On Monday, Gov. Andrew Cuomo joined the bipartisan chorus of voices clamoring for front-line workers to receive hazard pay – though officials haven’t agreed on exactly which workers might be eligible for such a bonus.
“Thanks is nice, but recognition of their efforts and their sacrifice is appropriate,” Cuomo said during his press conference, calling on the federal government to include financing for a 50% hazard pay bonus for all the state’s essential workers in its next stimulus package. “They’re the ones that are carrying us through this crisis."
Hazard pay is defined by the U.S. Department of Labor as “additional pay for performing hazardous duty or work involving physical hardship.” Typically, members of the military who perform more dangerous duties like parachute jumpers may receive extra pay, as well as those who work in construction and mining industries or in war zones because of how dangerous their work can be. It’s not a legally mandated bonus – whether or not someone receives hazard pay, regardless of their industry, is ultimately up to their employer.
President Donald Trump’s administration has shown an interest in providing health care workers with some sort of bonus, The Washington Post reported on April 1. "I think it's something we are discussing in terms of bonus or bonus pay," Trump told ABC News three weeks ago. U.S. Treasury Secretary Steven Mnuchin has also said that hazard pay for first responders is “definitely something we’ll put in the next bill,” referring to a fourth stimulus package.
Congressional Democrats have also been big supporters of providing essential workers with hazard pay. U.S. Senate Minority Leader Chuck Schumer has called for hazard pay to be included in the next stimulus package – though his primary concern has been ensuring that health care workers receive the bonus. While Congress hasn’t said which essential workers would receive hazard pay, it’s been reported that medical, maintenance, postal, delivery, transit and grocery store workers might all be entitled to a bonus.
State Sen. Andrew Gounardes sent a letter signed by 42 other state lawmakers to the state’s congressional delegates asking that hazard pay for essential workers in New York be prioritized in Congress’ next stimulus package. “As you consider the phase four of the Coronavirus relief bill, we write to express our strong support for the proposed plan for a robust Heroes Fund to provide hazard pay for essential workers on the front lines of this pandemic,” the letter reads.
The letter also requests that such “Heroes Fund” benefits also extend “to any gig or freelance workers serving an essential role, including delivery workers, freelance journalists/photojournalists and drivers.”
“Look at the statistics of the number of public workers who have passed away from COVID-19, look at the statistics of the number of health care workers who are getting sick and passing away from COVID-19,” Gounardes told City & State. “They are literally putting their lives on the line for us and many of them before this crisis even began were underpaid.”
State Sen. Jessica Ramos and Assemblywoman Aravella Simotas similarly penned a letter to Cuomo, state Senate Majority Leader Andrea Stewart-Cousins and Assembly Speaker Carl Heastie on April 14, asking that a certain amount of federal funding to the state be set aside for hazard pay. “Hazard pay is, of course, a small monetary gesture, but it would help us recognize (essential workers’) work by compensating them in a deserving way,” Ramos told City & State.

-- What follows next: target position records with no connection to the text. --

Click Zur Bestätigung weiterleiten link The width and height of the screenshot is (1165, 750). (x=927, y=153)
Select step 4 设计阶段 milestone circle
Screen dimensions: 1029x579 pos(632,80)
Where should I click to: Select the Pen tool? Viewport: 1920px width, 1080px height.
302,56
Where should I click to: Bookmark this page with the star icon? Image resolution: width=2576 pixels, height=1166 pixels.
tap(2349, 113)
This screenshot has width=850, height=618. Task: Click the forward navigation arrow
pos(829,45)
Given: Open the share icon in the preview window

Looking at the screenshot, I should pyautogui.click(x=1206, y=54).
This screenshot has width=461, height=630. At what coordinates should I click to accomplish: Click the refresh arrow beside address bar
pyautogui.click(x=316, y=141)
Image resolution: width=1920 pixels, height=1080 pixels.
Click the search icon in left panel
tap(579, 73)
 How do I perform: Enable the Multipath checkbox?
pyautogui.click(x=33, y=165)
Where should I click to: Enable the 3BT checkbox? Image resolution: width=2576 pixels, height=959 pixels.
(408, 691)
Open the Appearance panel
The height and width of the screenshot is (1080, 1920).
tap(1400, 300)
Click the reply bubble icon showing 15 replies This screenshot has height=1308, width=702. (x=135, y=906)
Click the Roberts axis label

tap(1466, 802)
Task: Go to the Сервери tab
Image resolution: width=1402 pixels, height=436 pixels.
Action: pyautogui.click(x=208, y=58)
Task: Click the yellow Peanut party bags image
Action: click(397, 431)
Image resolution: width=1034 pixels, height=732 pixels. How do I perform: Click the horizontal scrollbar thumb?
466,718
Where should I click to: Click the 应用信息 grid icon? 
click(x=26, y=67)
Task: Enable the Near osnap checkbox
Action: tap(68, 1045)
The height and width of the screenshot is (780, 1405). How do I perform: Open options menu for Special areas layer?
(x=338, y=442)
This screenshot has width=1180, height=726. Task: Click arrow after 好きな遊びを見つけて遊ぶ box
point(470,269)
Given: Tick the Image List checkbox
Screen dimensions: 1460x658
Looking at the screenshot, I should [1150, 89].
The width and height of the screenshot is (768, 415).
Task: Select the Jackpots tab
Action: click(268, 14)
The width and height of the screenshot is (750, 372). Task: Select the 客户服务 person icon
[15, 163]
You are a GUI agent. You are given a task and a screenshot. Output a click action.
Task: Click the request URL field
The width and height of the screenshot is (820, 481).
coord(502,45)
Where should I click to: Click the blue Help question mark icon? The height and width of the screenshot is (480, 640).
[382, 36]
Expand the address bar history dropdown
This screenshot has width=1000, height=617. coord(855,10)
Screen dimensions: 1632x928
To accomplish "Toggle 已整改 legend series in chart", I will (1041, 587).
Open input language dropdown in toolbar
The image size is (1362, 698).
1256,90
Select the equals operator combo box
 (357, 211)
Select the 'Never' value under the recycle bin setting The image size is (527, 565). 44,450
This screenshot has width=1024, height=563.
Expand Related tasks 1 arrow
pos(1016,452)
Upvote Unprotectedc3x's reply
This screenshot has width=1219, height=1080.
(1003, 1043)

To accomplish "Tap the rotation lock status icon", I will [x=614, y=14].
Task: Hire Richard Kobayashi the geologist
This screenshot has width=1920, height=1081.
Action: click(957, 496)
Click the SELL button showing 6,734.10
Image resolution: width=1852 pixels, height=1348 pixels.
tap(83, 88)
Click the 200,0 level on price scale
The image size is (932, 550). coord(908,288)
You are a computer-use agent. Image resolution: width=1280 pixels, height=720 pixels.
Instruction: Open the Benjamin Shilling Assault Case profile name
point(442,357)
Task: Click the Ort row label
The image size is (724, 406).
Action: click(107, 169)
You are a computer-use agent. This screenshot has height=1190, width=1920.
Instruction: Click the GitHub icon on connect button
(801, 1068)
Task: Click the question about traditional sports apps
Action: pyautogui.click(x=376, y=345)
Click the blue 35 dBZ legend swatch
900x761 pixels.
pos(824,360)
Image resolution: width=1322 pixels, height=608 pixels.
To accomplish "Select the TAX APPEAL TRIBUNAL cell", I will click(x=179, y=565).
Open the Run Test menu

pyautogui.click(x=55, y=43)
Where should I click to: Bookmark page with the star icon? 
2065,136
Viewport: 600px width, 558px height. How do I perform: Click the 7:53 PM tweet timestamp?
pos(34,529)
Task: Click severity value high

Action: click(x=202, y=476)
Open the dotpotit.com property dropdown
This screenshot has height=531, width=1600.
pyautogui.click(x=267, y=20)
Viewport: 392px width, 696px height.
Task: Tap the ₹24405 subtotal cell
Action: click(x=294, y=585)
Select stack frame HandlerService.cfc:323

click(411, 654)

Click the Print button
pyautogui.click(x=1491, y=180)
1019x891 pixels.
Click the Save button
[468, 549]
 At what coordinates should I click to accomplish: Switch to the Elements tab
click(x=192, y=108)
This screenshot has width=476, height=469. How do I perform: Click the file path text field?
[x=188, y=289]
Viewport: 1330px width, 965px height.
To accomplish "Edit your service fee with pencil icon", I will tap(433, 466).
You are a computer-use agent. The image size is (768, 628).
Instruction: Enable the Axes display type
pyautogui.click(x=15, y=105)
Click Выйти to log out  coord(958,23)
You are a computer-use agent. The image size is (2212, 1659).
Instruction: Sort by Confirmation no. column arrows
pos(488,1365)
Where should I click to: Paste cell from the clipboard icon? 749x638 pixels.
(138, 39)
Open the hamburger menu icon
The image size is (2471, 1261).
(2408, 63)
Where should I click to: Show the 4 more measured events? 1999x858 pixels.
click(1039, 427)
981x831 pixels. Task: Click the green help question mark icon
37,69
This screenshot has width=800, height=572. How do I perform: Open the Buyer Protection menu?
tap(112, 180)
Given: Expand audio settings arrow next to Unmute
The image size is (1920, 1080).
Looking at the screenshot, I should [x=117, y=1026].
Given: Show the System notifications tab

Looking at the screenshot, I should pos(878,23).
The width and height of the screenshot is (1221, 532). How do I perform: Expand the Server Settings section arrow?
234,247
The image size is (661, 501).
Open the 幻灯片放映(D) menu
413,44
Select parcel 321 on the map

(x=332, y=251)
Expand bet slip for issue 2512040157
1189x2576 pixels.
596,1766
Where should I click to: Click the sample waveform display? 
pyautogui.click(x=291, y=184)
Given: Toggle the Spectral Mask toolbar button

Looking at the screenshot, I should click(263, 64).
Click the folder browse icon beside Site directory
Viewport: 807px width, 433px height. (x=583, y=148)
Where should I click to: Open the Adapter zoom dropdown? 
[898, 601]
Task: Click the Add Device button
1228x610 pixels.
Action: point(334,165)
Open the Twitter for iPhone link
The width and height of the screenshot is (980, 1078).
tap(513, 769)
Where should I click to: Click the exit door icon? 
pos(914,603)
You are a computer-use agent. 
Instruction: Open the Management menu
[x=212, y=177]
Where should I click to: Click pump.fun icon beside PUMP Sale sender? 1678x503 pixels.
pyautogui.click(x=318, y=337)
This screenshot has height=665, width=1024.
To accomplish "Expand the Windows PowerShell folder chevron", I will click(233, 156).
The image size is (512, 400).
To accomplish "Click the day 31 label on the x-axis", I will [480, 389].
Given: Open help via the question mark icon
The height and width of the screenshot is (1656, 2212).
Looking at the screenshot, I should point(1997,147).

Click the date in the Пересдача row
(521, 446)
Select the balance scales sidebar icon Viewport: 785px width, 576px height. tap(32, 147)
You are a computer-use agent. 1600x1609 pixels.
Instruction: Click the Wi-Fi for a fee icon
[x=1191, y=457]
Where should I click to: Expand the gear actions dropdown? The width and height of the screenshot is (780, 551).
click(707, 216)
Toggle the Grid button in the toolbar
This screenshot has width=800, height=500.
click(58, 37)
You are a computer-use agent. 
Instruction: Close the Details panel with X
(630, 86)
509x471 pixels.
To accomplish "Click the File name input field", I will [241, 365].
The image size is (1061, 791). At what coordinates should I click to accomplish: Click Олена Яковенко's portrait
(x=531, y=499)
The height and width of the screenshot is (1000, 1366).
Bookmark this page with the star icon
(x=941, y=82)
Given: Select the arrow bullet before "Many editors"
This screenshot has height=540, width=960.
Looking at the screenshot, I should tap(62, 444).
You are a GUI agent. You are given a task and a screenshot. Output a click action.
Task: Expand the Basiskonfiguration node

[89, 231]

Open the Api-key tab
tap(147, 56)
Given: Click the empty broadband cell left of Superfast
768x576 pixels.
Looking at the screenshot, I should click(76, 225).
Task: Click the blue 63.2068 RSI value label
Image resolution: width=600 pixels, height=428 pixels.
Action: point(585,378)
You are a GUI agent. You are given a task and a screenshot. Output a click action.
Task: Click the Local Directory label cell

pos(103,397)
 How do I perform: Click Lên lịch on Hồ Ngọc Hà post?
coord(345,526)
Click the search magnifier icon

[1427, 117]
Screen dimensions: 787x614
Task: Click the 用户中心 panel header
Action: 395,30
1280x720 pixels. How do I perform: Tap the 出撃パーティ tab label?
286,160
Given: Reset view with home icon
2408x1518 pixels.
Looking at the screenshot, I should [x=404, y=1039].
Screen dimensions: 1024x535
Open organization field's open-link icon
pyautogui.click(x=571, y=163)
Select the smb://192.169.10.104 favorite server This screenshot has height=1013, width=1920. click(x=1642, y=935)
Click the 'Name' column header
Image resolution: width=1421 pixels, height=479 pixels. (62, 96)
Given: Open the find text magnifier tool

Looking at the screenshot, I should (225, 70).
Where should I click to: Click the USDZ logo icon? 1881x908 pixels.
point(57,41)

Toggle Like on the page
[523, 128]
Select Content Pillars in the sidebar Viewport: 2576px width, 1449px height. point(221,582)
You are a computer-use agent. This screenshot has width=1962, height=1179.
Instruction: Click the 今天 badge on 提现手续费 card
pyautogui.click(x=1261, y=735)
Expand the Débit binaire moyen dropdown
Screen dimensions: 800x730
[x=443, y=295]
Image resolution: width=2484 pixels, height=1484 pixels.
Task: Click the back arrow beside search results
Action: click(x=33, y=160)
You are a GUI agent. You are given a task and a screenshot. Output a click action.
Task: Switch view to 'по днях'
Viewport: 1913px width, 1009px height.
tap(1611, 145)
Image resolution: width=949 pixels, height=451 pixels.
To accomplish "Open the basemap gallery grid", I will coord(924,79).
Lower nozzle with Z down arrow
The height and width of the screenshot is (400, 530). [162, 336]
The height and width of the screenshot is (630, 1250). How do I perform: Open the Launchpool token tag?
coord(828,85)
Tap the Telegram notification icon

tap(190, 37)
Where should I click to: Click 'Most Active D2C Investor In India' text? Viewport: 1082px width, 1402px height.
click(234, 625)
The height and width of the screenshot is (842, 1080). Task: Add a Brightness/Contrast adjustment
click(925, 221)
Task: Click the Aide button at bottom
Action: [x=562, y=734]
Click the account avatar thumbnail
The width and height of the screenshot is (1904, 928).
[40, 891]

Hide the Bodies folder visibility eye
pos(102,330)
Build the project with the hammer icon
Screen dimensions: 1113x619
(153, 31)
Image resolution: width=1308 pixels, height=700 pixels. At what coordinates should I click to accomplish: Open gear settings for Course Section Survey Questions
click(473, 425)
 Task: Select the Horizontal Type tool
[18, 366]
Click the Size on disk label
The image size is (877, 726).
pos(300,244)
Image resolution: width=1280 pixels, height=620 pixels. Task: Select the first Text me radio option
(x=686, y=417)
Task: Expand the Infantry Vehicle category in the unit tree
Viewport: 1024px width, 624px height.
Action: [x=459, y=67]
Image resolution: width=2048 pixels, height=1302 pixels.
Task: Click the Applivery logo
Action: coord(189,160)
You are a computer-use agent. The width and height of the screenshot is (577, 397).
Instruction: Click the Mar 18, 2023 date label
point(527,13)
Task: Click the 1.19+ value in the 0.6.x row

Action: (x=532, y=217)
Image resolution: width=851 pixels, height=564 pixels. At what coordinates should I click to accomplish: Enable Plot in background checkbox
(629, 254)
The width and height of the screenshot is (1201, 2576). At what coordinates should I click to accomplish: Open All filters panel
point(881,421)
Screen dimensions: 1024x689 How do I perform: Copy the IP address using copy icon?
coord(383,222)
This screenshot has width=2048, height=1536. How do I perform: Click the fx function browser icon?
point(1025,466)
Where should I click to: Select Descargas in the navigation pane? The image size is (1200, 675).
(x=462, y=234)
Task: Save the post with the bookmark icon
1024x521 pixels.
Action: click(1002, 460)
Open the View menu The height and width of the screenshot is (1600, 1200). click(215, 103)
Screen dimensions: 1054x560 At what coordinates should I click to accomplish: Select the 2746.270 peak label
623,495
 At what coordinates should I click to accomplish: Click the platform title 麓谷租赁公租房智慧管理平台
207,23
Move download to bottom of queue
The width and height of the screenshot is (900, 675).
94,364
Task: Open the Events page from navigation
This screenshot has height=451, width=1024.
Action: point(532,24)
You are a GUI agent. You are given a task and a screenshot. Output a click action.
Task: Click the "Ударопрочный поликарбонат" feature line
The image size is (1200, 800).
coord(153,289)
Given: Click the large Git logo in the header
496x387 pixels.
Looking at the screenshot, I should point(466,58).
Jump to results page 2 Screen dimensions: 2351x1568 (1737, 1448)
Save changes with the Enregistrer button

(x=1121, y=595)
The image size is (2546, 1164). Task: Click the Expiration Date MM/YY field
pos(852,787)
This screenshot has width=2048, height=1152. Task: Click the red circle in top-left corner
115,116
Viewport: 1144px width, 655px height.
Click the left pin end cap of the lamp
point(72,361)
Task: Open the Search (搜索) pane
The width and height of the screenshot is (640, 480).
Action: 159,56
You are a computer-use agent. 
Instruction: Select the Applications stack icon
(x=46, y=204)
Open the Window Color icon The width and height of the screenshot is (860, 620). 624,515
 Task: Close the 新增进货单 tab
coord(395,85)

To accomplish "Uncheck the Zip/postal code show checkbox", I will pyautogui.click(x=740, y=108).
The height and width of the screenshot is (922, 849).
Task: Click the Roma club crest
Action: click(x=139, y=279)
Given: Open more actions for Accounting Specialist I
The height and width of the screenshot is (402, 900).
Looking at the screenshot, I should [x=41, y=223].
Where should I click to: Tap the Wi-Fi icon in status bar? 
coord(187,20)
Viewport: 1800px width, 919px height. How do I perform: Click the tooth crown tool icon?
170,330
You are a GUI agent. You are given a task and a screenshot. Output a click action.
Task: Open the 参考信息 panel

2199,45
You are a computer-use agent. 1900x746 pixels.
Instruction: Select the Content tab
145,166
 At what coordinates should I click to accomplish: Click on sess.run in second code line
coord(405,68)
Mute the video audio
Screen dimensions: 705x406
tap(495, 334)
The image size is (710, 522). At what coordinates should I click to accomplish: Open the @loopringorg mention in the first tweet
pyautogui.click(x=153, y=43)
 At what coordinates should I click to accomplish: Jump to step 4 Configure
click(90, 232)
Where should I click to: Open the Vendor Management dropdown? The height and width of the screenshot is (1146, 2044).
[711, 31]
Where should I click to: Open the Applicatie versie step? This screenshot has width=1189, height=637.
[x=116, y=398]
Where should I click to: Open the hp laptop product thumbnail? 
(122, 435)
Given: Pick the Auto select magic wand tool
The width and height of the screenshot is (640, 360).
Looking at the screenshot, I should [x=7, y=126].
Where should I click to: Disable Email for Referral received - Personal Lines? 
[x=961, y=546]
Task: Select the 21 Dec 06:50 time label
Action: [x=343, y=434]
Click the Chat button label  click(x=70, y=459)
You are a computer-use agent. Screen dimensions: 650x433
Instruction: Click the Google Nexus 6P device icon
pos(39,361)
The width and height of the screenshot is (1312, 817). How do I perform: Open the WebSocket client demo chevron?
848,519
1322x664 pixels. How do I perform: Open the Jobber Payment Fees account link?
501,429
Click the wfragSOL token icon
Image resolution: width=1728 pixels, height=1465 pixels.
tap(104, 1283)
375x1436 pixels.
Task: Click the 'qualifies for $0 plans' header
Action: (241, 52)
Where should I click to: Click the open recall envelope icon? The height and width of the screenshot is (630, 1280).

With the state short billions of dollars thanks to the coronavirus crisis, it's doubtful that the state would be able to afford bonuses for its untold number of essential workers – although it wouldn’t necessarily be impossible, Gounardes argued. “I would argue that this is the precise moment when we should be having honest and earnest conversations around increasing revenue in the state of New York and the city of New York and having that revenue go toward paying workers fairly and toward closing gaps in the health care system,” he said.
Some private companies have already been offering hazard pay without encouragement from the local or federal government. Amazon, Whole Foods, Albertsons, Kroger and Safeway have all been offering increased pay to their employees during the pandemic. And some private hospital chains in New York, such as Northwell, have already given their health care workers bonuses for combating the virus.
Unions representing essential workers acrossthe country have already been campaigning for hazard pay amid the coronavirus crisis. While hazard pay may be included in some organized labor contracts, it's unlikely that most unions had previously bargained for hazard pay. The Retail, Wholesale and Department Store Union has been pushing to ensure that its members, most of whom have been deemed essential workers, are receiving pay that reflects the risks they’re taking on the job. “Our members are putting their own lives on the line to keep us safe and fed. They deserve more than just our thanks and gratitude in these challenging times,” the union said in a statement demanding that the Kraft Heinz Company provide its workers with “essential pay.”
Ramos and Gounardes are also set on ensuring that undocumented and gig workers receive bonus hazard pay. Reports have detailed the risks faced by workers living in the country illegally during the crisis, especially when they can’t access government relief funds. “We're also, of course, asking the governor to make sure that some of the federal stimulus money is allocated towards (undocumented, freelance and gig workers),” Ramos said. “He is the one who is the decision maker, obviously, and he has already expressed agreement to me and Aravella Simotas and we're very happy that he's on board. We just want to make sure that he follows through on his word.”